Privatisation des lignes de bus de petite couronne
Posée le 24/04/2025 • Ministère interrogé : Transports
Fabien Gay CRCE-K
Sénateur — Seine-Saint-Denis
La question
✓ Réponse du gouvernement
Publiée le 21/05/2025
M. Fabien Gay. Madame la ministre, depuis le début du processus de privatisation de la RATP, il a été constaté, sans surprise, une dégradation de la qualité du service et des conditions de travail des agents et agentes.
Plutôt que de tirer les enseignements de cette première vague de privatisation délétère, le conseil d'administration d'Île-de-France Mobilités avance coûte que coûte. Il a voté le 10 avril dernier une nouvelle vague qui concernera trente-sept lignes de bus au profit de Transdev et d'ATM, dans un processus concernant au total 350 lignes.
À Paris et dans mon département, territoire où la question des services publics est cruciale, Transdev vient de remporter le marché et gérera dès mai 2026 deux dépôts de bus et dix-neuf lignes.
Alors que Jean Castex s'était déclaré favorable lors d'une audition au Sénat à la création d'un observatoire visant à rétablir une base de données sur les impacts de ce processus de privatisation, ce voeu est resté lettre morte. Le projet continue sans évaluation sérieuse et sans égard pour les 70 000 personnes qui ont déjà signifié leur opposition à cette privatisation en signant la pétition « Stop galère ». Ce projet coûtera, au bas mot, près de 5 milliards d'euros aux usagers et usagères.
Il n'existe pourtant aucune obligation d'effectuer cette privatisation, qui se fait sur le moins-disant social. Cette logique imposée par la force par le conseil d'administration d'Île-de-France Mobilités, qui reste sourd aux revendications des élus locaux, des salariés et des usagers, n'a qu'un but : brader nos services publics d'intérêt général.
Le pire reste donc à venir et nous ne pouvons nous y résoudre.
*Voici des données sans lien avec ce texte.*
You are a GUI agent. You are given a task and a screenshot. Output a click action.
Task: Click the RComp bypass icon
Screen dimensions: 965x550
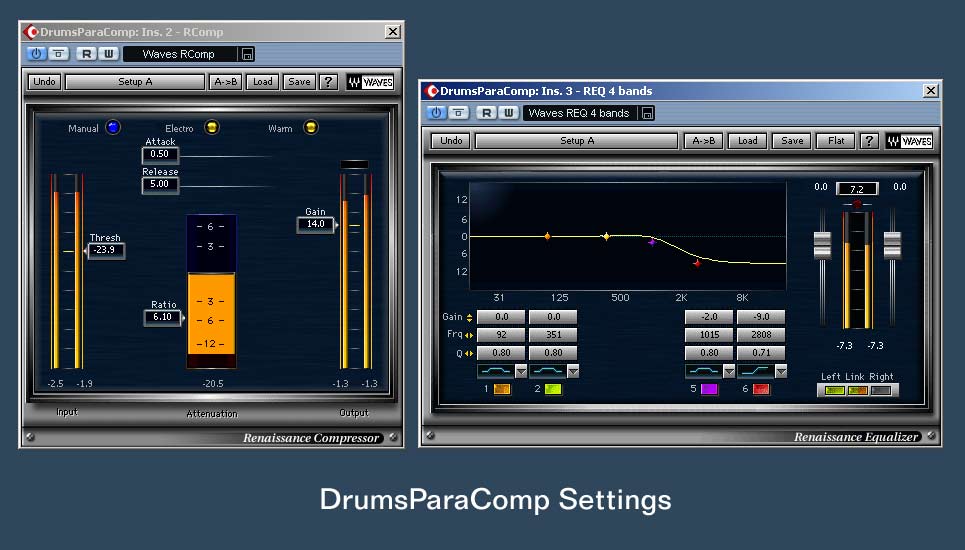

Madame la ministre, je vous poserai trois questions. Quel travail d'évaluation a été réalisé pour tirer les conséquences de la première vague de privatisation entamée en 2021 ? Que comptez-vous faire pour imposer la prise en compte des revendications des élus, des salariés et de la société civile qui s'opposent à la dégradation des conditions de travail et de l'offre de transport public ? Enfin, comptez-vous mettre un terme à la vente à la découpe de la RATP et réaffirmer son statut public ?
En bref, que comptez-vous faire pour imposer la suspension ou la cessation de cette privatisation, qui risque surtout d'affecter les villes et les quartiers les plus populaires, c'est-à-dire ceux où le service public tend à garantir une accessibilité et une égalité territoriale en matière de desserte ?
M. le président. La parole est à Mme la ministre déléguée.
Mme Françoise Gatel, ministre déléguée auprès du ministre de l'aménagement du territoire et de la décentralisation, chargée de la ruralité. Monsieur le sénateur Fabien Gay, permettez-moi tout d'abord de vous présenter les excuses de M. le ministre Tabarot, retenu par la conférence Ambition France Transports.
Je rappelle, en premier lieu, que l'ouverture à la concurrence des transports collectifs franciliens découle des engagements européens de la France, auxquels nous ne saurions nous soustraire.
Je souligne également que des opérateurs privés de transport exploitent déjà depuis de nombreuses années des réseaux de transport collectif dans de grandes métropoles françaises. L'ouverture à la concurrence a permis aux opérateurs de transport français d'exporter leurs savoir-faire à l'international sur de nombreux nouveaux marchés, ce qui implique un principe de réciprocité.
En Île-de-France, l'organisation des transports urbains relève de la compétence de l'autorité organisatrice Île-de-France Mobilités et non de l'État. Île-de-France Mobilités s'est appuyée sur la première vague d'ouverture à la concurrence en grande couronne - réseau Optile -, notamment dans sa dimension sociale, pour préparer celle du réseau historique des bus parisiens - Paris et petite couronne. Il y a donc eu une sorte d'expérimentation.
Les décisions d'attribution des lots mis en concurrence par Île-de-France Mobilités sont prises sur la base de critères techniques, économiques et sociaux objectifs et ambitieux afin, notamment, de garantir la qualité de service pour les usagers.
L'État a également pris des engagements forts pour garantir un cadre social de haut niveau aux salariés de la RATP transférés aux nouveaux attributaires : la loi garantit notamment le maintien de la rémunération nette, la garantie d'emploi et le régime spécial de retraite de la RATP.